Screenshot grounding data

• • • • •

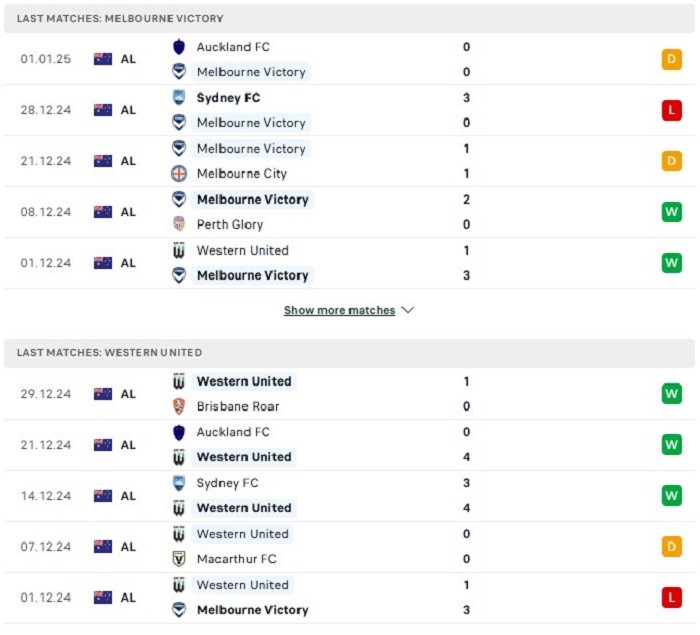
Task: Click the Auckland FC crest in the 01.01.25 match
Action: coord(179,47)
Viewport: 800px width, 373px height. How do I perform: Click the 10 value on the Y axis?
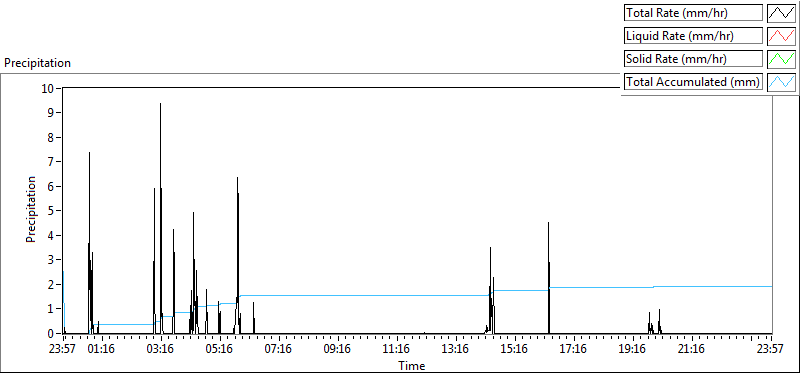point(48,88)
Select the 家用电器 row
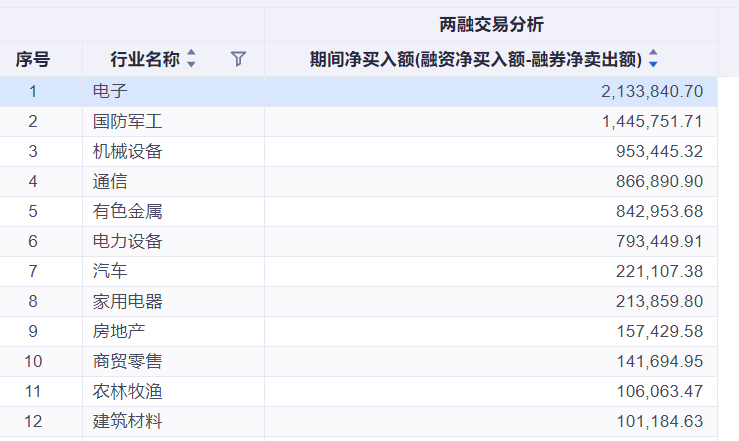The image size is (739, 441). (x=359, y=302)
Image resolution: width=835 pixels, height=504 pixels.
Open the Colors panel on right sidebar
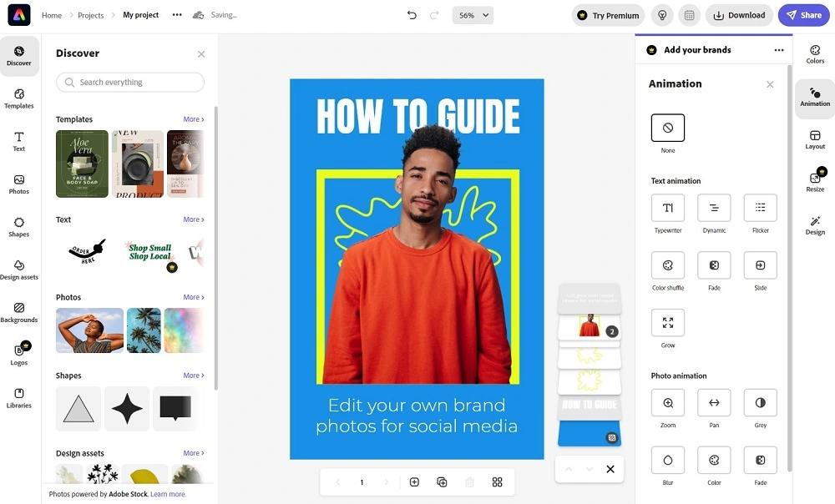click(815, 53)
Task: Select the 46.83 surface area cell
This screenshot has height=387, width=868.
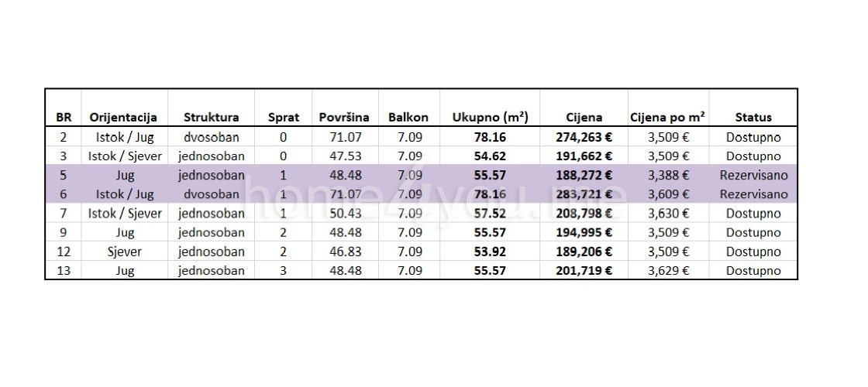Action: pos(344,252)
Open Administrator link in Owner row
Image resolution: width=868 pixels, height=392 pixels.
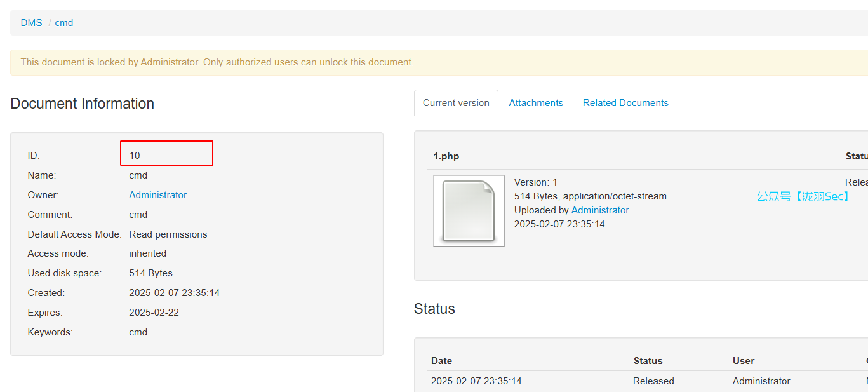(157, 195)
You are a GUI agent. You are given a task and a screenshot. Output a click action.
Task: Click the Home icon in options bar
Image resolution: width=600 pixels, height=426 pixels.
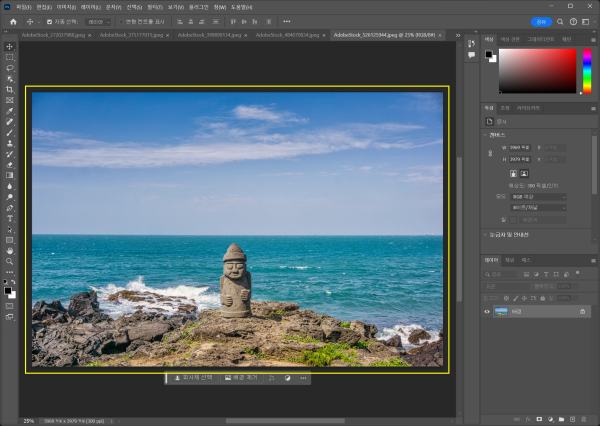point(13,21)
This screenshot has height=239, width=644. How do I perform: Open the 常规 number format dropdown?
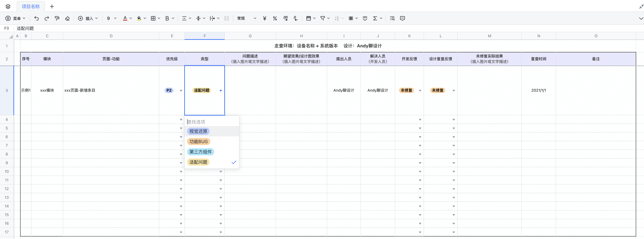(247, 18)
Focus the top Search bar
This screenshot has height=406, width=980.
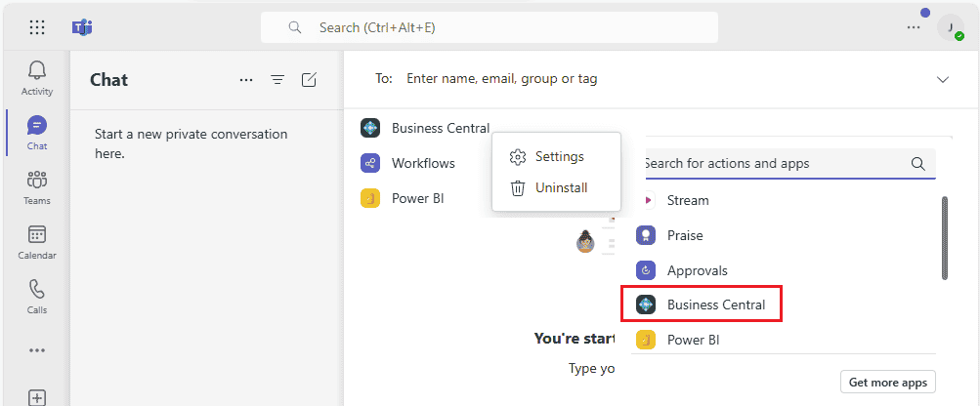(489, 27)
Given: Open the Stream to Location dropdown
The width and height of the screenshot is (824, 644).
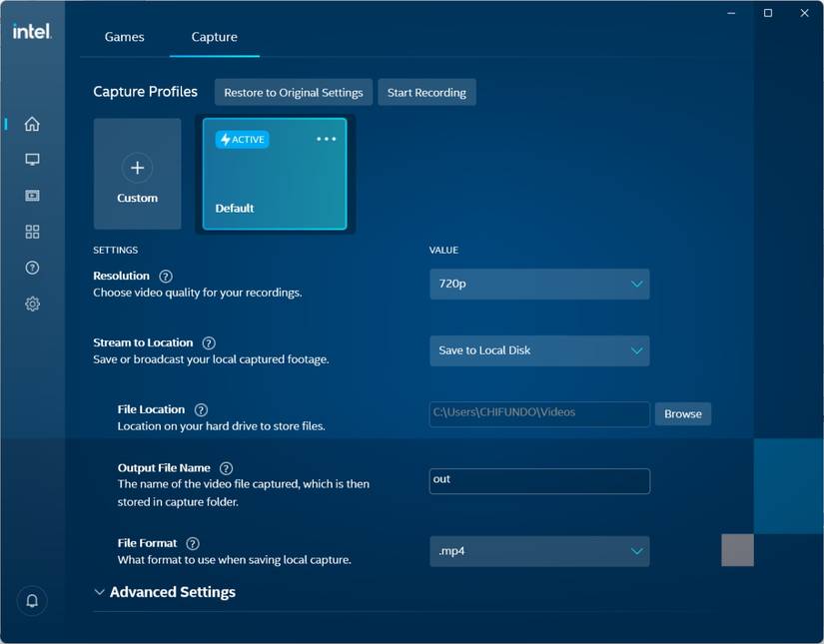Looking at the screenshot, I should pos(539,350).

• • • • •

TASK TO CARRY OUT: Please copy, exactly as written, the lines from the one that contains "The width and" through the end of the records, both ends included. Do not include the pictures.

RESPONSE FOR THIS EXERCISE:
The width and height of the screenshot is (824, 644).
Looking at the screenshot, I should pos(539,350).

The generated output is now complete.